Syria chemical attack pilot, General Mohammed Hasouri, said to have been killed by car bomb

The Times reports: The pilot who is believed to have dropped sarin gas on the Syrian town of Khan Sheikhoun, killing at least 87 people, was General Mohammed Hasouri, an experienced commander who had carried out a previous chemical attack, The Times can reveal.

General Hasouri, a squadron commander from President Assad’s Alawite sect, was congratulated by General Ali Abdullah Ayoub, chief of general staff of the Syrian army, for “destroying al-Qaeda’s weapons facilities in Khan Sheikhoun” in the attack last Tuesday. A picture of the two was tweeted by Fares Shehabi, the MP for Aleppo and a high-profile member of Assad’s regime.

Syria and Russia insist that the deaths in Khan Sheikhoun from sarin gas exposure were caused by a conventional bomb hitting a rebel warehouse containing chemical weapons. That has been debunked by experts who say that any sarin stocks would be destroyed rather than released if such a strike took place. Witnesses at the site have noted that the crater from the missile is in the middle of a road, and that a warehouse shows no signs of having been used to store chemical weapons.

In his tweet Mr Shehabi names the pilot as General Haytham Hasouri, but Ahmad Rahal, a former Syrian air force brigadier, told The Times it was likely that he had been given a false first name in an attempt to conceal his identity.

He confirmed that the man in the picture was Mohammed Hasouri, the chief of staff of air force brigade 50. He is an Alawite, part of the Shia Muslim sect whose members hold most of the highest ranks in Assad’s regime.

His hometown, Talkalakh, is close to the Lebanese border where there was fierce fighting between rebels and the regime at the start of the conflict.

Observers who monitor the communications of the regime’s air force to warn people about bombings, confirmed to The Times that the Khan Sheikhoun attack was carried out by a pilot called Mohammed Hasouri. [Continue reading…]
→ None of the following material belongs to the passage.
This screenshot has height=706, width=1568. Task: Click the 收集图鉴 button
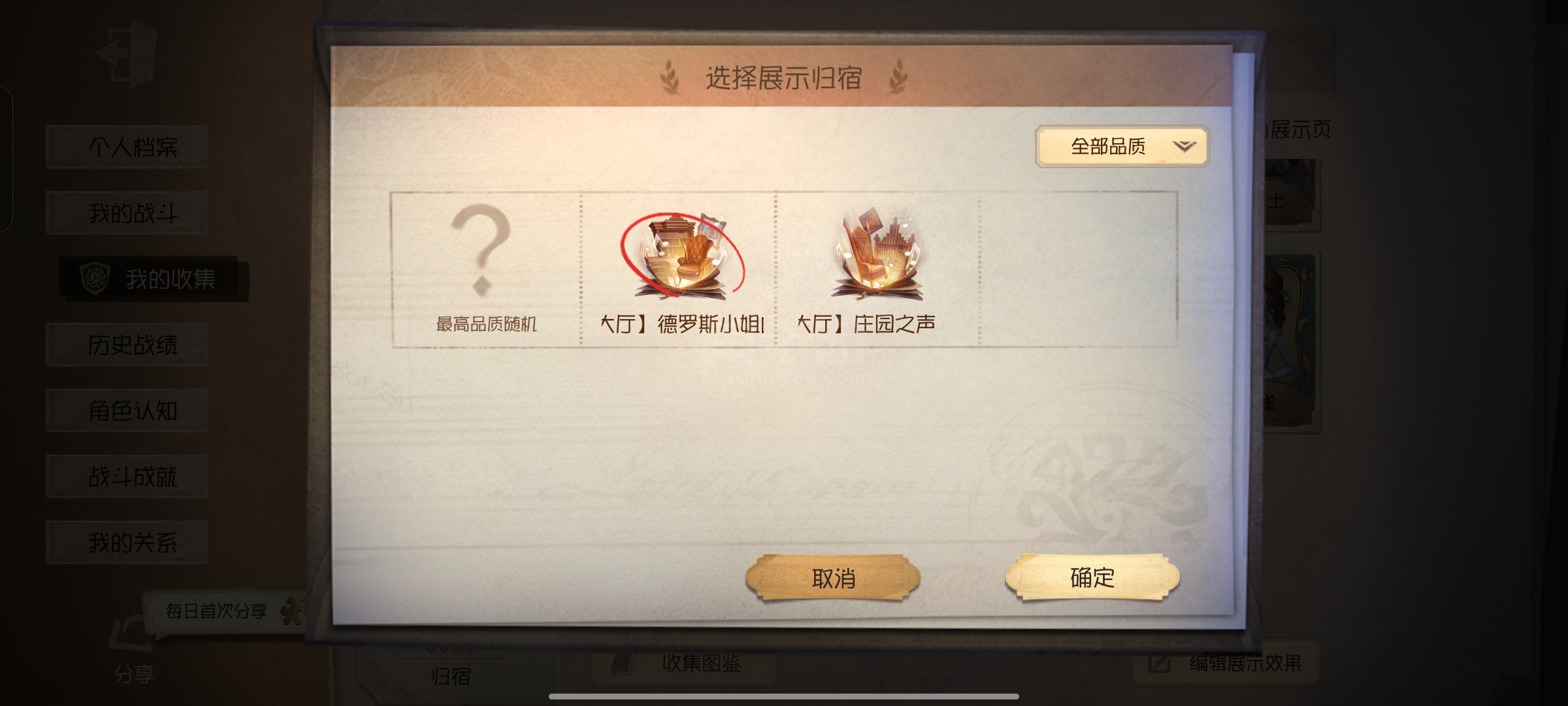coord(684,664)
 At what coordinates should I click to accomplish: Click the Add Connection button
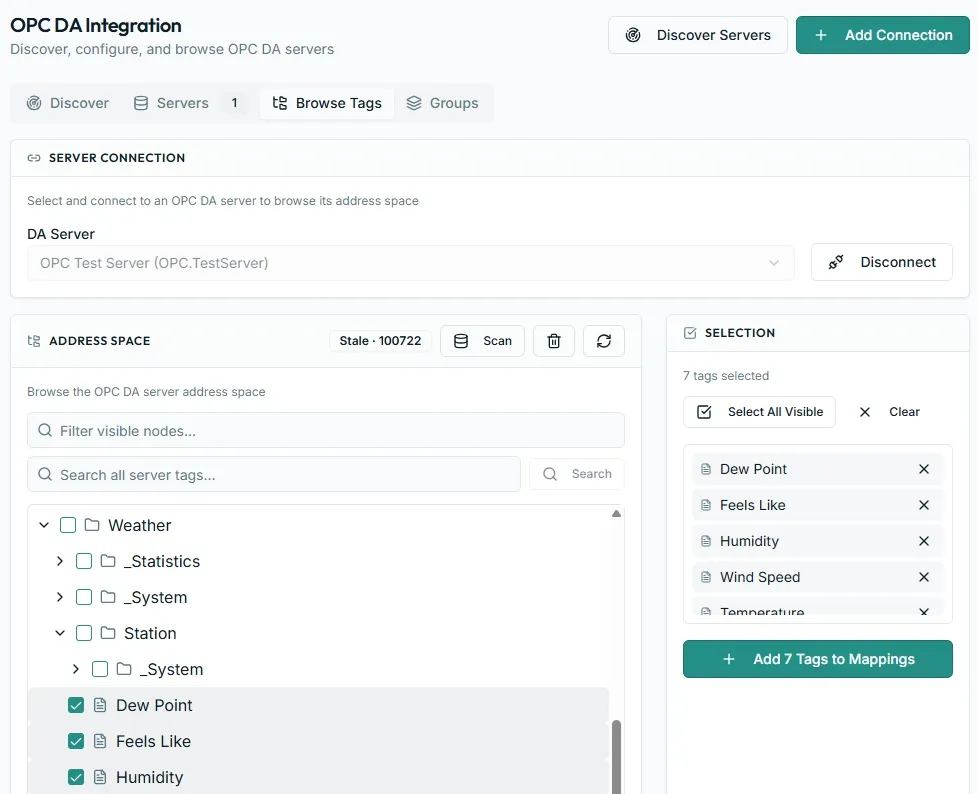pos(883,35)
The Washington Post reports: Although officials acknowledged that they have seen no evidence directly linking Russia to the attacks, national security adviser H.R. McMaster said that Russia should be pressed to answer what it knew ahead of the chemical attack since it has positioned warplanes and air defense systems with associated troops in Syria since 2015.

“I think what we should do is ask Russia, how could it be, if you have advisers at that airfield, that you didn’t know that the Syrian air force was preparing and executing a mass murder attack with chemical weapons?” McMaster said on Fox News. [Continue reading…]

As a high-ranking Syrian air force officer, Hasouri would surely be in close communication with the Russians present at his airfield. It would appear that the risk he might reveal the content of those communications has now been eliminated.